>> begin SOURCE EXCERPT

While most investors can’t access these rounds directly, paying attention to who is raising and what trends they represent offers a powerful edge. Venture funding often surfaces the builders and businesses that will define crypto’s next cycle, and this most recent raise class appears especially promising, with several candidates already resembling prime IPO plays.

Here are five venture-stage crypto companies with narrative momentum at their backs that are worth tracking in 2026. 👇

💸 YO Protocol

Website | Twitter
Last Raise: $10M
Valuation: Unknown
Round: Series A

Deployed on Base, Yield Optimizer (YO) Protocol is an onchain vault offering diversified yield indexes that generate income by deploying capital across multiple protocols and blockchains.

YO aggregates yields and handles portfolio rebalancing, allowing users to earn yield with ease on their ETH, BTC, USD, and EUR deposits, and users receive liquid yoTOKENS after depositing, which enjoy widespread integrations across preeminent Base Base DeFi applications, including Pendle, Euler, and Contango.

>> end SOURCE EXCERPT

* **PROMPT 1**
In the YO Protocol excerpt, write out the passage that begins at the words "Here are five" and ends after "Euler, and Contango.", substituting "funds" for "capital".

>> begin WORKING DATA

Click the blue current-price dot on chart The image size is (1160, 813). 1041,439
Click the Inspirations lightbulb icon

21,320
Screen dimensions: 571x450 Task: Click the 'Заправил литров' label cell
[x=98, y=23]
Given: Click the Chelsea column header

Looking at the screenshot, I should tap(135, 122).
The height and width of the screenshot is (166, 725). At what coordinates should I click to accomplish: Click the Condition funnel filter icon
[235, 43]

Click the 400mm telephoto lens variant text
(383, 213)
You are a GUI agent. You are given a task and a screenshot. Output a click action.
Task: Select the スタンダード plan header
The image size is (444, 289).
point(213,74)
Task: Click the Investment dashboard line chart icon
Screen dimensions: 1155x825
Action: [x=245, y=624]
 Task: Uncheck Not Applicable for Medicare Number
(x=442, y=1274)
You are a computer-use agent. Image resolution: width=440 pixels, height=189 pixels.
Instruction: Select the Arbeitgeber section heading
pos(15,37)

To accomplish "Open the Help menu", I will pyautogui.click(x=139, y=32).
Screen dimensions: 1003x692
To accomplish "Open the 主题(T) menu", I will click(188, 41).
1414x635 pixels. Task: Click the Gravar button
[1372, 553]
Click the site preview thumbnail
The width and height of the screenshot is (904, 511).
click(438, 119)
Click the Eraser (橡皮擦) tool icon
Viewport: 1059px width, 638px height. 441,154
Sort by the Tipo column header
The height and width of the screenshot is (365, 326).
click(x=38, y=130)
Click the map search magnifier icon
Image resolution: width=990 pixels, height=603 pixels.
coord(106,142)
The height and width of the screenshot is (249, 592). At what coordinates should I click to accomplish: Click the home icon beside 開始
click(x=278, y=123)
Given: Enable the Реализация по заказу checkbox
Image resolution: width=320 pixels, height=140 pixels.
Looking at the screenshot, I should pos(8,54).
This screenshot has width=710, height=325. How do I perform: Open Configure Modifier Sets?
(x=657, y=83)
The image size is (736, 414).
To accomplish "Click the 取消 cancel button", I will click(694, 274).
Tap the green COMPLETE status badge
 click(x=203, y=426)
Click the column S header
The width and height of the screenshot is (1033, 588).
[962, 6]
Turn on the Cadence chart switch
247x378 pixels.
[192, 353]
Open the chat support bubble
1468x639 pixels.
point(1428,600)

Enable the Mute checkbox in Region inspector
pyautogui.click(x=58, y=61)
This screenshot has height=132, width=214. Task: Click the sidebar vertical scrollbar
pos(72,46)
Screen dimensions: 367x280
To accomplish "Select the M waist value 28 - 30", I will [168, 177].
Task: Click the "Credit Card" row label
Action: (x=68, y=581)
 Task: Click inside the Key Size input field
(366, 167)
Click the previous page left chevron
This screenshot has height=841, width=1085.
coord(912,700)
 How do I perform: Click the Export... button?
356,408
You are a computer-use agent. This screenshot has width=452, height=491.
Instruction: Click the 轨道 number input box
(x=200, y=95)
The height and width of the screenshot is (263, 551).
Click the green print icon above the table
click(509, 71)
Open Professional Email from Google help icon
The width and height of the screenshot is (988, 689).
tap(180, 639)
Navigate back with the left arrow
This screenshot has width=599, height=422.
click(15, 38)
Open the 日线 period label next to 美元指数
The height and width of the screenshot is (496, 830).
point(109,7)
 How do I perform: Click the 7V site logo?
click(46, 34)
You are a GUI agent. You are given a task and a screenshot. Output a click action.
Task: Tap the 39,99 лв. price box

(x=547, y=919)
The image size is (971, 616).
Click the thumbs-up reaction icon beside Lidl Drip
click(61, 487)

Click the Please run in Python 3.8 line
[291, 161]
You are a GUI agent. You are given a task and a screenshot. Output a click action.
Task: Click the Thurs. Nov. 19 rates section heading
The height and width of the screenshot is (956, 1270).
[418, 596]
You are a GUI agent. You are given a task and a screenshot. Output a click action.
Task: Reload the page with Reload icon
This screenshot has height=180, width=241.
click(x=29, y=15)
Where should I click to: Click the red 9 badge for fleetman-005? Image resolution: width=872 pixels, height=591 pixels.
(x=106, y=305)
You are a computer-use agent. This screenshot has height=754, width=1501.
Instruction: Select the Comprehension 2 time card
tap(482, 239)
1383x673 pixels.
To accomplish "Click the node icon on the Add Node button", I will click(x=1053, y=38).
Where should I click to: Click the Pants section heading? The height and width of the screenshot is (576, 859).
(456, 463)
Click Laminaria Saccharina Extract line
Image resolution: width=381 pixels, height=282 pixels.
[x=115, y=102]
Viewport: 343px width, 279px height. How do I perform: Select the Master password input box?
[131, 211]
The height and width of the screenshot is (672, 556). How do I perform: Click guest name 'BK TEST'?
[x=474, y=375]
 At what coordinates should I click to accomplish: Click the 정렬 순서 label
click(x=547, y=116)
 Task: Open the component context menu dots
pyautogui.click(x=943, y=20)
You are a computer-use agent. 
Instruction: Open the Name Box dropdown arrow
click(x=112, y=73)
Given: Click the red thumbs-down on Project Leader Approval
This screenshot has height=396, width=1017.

>> end WORKING DATA

* **PROMPT 2**
Reproduce the lines of the records that begin at the line containing "Given: Click the red" and run to the end of the records.

* **COMPLETE OUTPUT 1**
Here are five venture-stage crypto companies with narrative momentum at their backs that are worth tracking in 2026. 👇

💸 YO Protocol

Website | Twitter
Last Raise: $10M
Valuation: Unknown
Round: Series A

Deployed on Base, Yield Optimizer (YO) Protocol is an onchain vault offering diversified yield indexes that generate income by deploying funds across multiple protocols and blockchains.

YO aggregates yields and handles portfolio rebalancing, allowing users to earn yield with ease on their ETH, BTC, USD, and EUR deposits, and users receive liquid yoTOKENS after depositing, which enjoy widespread integrations across preeminent Base Base DeFi applications, including Pendle, Euler, and Contango.

* **COMPLETE OUTPUT 2**
Given: Click the red thumbs-down on Project Leader Approval
This screenshot has height=396, width=1017.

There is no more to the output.